If the hot is switched and the neutral is fused, then if the fuse blows, there is still 110 passing through the transformer.
The direction at the transformer really doesn't matter, but for consistency, I would connect black to black (hot) and white to white (neutral)

Edit: Yikes... MT held true to the original design, switching and fusing opposite leads, and also included the "death cap" and ground switch.
That portion of the circuit is not needed with a 3-wire plug. It is a holdover from the days before polarized plugs, and used to reference the chassis to ground through the cap. If the ground switch was the wrong way, it would result in more hum, but if (when) the cap shorts, it can dump 110 directly to the chassis and give you a nasty (lethal) shock from your lips on the mic.

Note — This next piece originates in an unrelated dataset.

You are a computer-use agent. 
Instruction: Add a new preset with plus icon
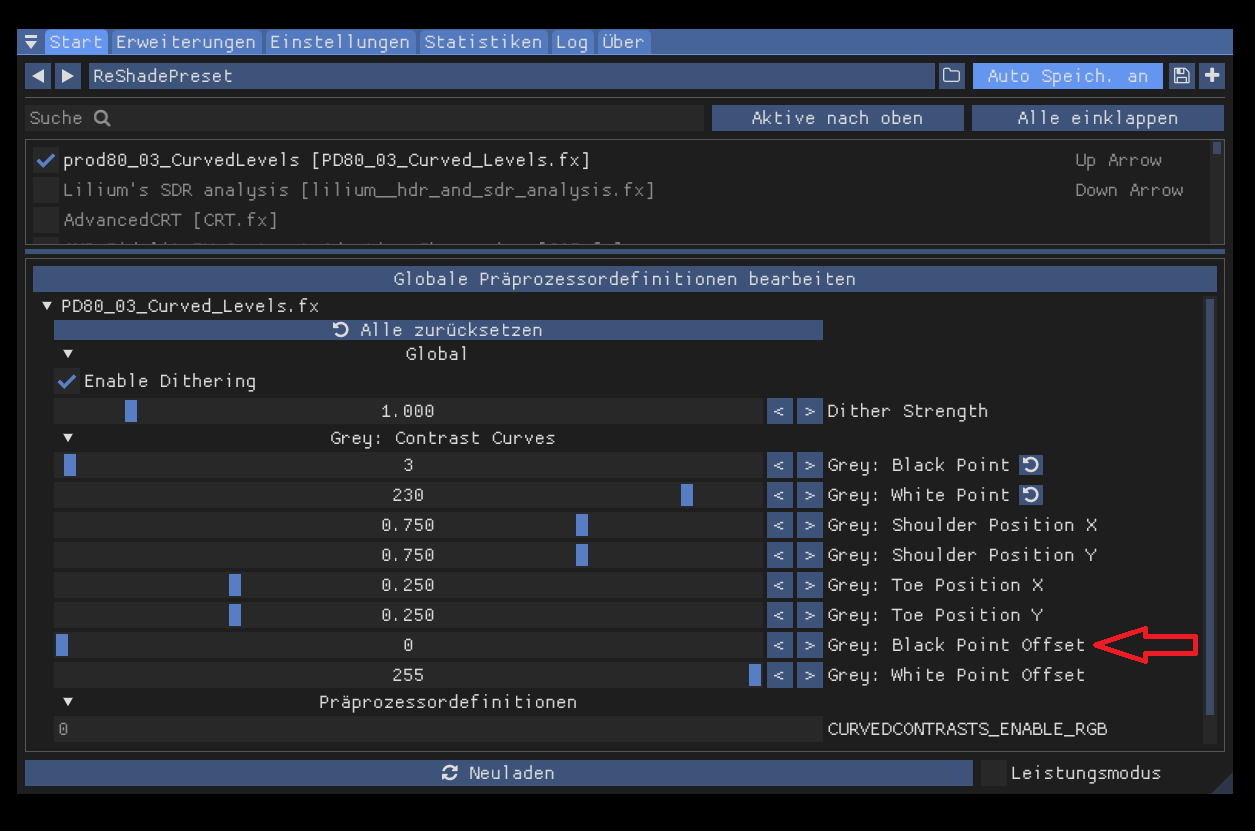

Edit 2: OK, that's better... the schematic shows the ground switch, and it threw me because I saw the orange drop and black wire on the 2nd switch... but I see that is the Standby switch and the ground switch is just a blank filler in the wiring diagram.
So the schematic matches the Fender design, but they *did* eliminate the death cap from the kit instructions.

Honestly, you will likely never encounter a problem with the fuse and switch being on opposite legs. The two potentially serious issues are:
If the fuse is on the hot leg, changing the fuse, it will still be hot
If the fuse is on the neutral, if the transformer shorts internally, the fuse may or may not blow, but your switch will become the fuse.

Personally, I'd replace the switch with a Double-Pole and switch both legs ahead of the fuse, *OR* wire the fuse and the switch both to hot.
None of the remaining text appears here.